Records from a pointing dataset
+-------+

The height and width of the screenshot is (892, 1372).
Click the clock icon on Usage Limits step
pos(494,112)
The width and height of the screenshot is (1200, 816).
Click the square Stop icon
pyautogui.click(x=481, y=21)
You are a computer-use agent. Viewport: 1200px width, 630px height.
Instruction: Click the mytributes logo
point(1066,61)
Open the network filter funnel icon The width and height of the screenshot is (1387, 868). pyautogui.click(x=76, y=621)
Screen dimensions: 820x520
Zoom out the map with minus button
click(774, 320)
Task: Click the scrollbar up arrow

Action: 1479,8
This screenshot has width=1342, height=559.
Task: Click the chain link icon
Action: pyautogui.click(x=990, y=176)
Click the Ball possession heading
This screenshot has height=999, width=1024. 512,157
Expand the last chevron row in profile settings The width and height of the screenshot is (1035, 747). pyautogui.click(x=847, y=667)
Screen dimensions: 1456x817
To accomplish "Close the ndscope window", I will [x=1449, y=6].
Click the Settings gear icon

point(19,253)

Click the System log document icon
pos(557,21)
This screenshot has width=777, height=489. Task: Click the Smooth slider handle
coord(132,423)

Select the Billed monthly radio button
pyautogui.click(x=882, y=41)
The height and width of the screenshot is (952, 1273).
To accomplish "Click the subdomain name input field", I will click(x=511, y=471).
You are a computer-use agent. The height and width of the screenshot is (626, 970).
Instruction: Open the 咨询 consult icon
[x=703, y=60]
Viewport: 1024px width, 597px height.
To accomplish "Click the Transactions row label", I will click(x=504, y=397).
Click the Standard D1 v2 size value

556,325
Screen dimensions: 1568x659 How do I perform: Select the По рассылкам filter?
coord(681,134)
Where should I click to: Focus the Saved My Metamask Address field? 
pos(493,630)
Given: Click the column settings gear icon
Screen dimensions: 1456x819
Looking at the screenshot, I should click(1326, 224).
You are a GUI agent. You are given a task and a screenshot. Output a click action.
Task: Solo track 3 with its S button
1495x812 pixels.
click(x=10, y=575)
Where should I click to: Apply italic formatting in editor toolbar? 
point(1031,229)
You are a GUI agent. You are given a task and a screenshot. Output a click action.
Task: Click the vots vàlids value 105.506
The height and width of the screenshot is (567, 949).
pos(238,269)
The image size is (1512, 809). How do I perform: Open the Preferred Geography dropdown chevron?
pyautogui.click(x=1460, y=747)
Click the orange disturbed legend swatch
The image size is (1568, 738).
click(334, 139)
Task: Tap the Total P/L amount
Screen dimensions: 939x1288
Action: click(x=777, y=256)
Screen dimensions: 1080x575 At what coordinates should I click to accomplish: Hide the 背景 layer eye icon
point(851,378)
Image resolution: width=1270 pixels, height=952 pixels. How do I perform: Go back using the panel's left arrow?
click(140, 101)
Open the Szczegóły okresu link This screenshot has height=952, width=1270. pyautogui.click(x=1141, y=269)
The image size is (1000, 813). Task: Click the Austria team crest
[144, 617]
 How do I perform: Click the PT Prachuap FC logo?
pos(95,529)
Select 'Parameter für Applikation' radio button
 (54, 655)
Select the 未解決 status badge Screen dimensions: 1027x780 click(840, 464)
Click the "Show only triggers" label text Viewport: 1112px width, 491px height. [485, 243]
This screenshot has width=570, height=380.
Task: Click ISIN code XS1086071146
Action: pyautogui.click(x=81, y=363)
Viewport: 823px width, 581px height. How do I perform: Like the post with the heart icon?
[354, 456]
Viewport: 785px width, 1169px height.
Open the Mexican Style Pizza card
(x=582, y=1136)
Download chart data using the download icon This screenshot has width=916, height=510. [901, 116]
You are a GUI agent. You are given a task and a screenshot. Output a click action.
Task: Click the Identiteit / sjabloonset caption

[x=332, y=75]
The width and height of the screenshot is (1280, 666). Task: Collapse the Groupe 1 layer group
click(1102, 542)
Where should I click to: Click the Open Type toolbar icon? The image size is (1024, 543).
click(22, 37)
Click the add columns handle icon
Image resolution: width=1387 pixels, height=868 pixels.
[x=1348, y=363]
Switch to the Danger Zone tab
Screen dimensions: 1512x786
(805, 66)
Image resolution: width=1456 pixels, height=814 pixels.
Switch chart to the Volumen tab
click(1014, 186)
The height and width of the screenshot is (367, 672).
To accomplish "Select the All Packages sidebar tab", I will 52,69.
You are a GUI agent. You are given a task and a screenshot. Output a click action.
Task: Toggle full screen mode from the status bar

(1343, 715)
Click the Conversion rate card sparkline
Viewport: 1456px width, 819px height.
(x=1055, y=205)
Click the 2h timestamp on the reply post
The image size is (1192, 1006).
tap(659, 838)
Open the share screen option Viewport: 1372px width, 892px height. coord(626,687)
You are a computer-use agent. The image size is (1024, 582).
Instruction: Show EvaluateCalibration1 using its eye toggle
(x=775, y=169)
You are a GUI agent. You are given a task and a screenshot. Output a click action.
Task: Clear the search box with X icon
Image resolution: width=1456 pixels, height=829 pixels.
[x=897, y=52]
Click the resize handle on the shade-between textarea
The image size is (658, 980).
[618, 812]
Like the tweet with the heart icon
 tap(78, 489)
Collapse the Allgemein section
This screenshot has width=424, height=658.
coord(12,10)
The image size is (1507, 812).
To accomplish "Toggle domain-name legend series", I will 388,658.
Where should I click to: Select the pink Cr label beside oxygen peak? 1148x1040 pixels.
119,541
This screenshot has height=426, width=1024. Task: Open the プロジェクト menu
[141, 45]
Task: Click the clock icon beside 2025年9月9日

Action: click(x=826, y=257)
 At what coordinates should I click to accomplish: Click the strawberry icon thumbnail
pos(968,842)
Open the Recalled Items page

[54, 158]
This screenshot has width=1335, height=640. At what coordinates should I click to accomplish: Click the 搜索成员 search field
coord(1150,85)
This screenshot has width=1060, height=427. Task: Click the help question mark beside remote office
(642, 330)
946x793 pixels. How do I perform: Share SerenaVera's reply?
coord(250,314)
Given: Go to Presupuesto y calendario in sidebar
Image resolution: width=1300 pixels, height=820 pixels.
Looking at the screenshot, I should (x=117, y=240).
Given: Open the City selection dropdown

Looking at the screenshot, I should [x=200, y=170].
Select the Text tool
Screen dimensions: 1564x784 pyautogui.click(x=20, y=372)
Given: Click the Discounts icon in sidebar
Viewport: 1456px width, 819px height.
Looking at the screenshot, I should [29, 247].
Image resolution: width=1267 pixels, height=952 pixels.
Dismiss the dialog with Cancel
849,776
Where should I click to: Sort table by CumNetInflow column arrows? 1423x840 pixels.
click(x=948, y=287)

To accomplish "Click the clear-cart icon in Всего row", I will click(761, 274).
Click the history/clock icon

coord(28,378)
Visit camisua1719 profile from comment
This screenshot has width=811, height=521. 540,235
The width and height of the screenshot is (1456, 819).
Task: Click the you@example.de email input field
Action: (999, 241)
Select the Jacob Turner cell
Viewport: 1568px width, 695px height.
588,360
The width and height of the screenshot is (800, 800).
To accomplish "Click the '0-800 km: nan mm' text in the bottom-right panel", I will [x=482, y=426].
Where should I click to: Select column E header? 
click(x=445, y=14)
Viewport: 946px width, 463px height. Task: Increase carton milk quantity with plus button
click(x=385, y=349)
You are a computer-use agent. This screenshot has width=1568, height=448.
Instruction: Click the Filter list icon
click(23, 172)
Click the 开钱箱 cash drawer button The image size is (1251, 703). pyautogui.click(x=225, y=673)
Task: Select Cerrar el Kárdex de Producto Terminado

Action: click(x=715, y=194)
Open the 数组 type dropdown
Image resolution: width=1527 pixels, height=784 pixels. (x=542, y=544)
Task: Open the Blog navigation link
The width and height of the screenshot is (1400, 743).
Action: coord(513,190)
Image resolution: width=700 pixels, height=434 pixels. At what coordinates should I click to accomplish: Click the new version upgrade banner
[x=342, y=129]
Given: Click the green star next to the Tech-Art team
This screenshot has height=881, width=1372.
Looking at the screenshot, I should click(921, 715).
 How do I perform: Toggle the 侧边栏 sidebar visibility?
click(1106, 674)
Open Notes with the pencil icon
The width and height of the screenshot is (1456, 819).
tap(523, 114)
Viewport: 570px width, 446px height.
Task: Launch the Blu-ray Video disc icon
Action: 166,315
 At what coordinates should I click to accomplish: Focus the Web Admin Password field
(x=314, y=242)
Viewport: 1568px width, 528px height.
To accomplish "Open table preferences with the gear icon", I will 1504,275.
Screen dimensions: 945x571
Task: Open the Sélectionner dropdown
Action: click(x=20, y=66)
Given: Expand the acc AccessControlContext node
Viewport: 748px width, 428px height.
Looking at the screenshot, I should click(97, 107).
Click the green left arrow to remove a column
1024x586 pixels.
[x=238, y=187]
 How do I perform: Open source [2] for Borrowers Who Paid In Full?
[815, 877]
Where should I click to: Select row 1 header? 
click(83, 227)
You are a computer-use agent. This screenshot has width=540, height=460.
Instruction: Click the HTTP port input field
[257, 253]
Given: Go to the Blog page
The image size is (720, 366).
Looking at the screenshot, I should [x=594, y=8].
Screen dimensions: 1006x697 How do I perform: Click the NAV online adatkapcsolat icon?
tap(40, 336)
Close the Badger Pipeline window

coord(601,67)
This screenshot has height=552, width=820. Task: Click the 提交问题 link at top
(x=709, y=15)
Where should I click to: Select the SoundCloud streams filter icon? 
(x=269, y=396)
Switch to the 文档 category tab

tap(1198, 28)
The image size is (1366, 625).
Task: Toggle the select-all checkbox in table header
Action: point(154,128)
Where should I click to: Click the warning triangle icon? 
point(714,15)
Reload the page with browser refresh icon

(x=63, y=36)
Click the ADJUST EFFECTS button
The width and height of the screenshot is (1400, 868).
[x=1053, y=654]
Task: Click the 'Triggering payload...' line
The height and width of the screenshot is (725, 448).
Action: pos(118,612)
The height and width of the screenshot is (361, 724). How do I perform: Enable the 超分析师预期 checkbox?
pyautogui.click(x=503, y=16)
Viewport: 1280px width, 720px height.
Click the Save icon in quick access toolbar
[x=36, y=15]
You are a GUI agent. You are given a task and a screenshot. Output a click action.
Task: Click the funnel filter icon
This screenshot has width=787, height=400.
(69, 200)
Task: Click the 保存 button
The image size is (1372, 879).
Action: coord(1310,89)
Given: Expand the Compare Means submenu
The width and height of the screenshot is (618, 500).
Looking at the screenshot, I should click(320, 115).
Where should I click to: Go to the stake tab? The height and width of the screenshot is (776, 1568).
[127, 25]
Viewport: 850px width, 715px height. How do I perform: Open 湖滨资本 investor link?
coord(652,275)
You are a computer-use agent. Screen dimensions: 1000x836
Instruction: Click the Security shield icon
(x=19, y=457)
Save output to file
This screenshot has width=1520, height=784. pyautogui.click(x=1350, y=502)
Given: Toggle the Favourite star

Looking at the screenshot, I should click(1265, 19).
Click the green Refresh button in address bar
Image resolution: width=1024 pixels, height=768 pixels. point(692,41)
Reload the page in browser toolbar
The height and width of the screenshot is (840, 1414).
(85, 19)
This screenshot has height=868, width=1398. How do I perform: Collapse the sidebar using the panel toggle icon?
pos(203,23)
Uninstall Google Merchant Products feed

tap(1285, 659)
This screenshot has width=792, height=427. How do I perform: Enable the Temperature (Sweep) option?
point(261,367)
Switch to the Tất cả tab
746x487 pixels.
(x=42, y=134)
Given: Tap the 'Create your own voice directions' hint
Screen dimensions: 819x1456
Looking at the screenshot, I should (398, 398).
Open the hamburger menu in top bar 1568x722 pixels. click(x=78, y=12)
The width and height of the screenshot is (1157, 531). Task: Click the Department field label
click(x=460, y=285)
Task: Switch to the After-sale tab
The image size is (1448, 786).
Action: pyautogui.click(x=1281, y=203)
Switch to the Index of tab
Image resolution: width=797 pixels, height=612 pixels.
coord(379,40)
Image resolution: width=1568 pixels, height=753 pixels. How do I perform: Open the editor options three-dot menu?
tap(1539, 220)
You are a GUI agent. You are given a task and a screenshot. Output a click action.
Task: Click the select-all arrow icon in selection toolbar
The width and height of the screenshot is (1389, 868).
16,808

+-------+

Which lines in the items above contain the string "logo"? Show every one of them in full, counting only matches in the same case.

[The completed task]:
Instruction: Click the mytributes logo
 How do I perform: Click the PT Prachuap FC logo?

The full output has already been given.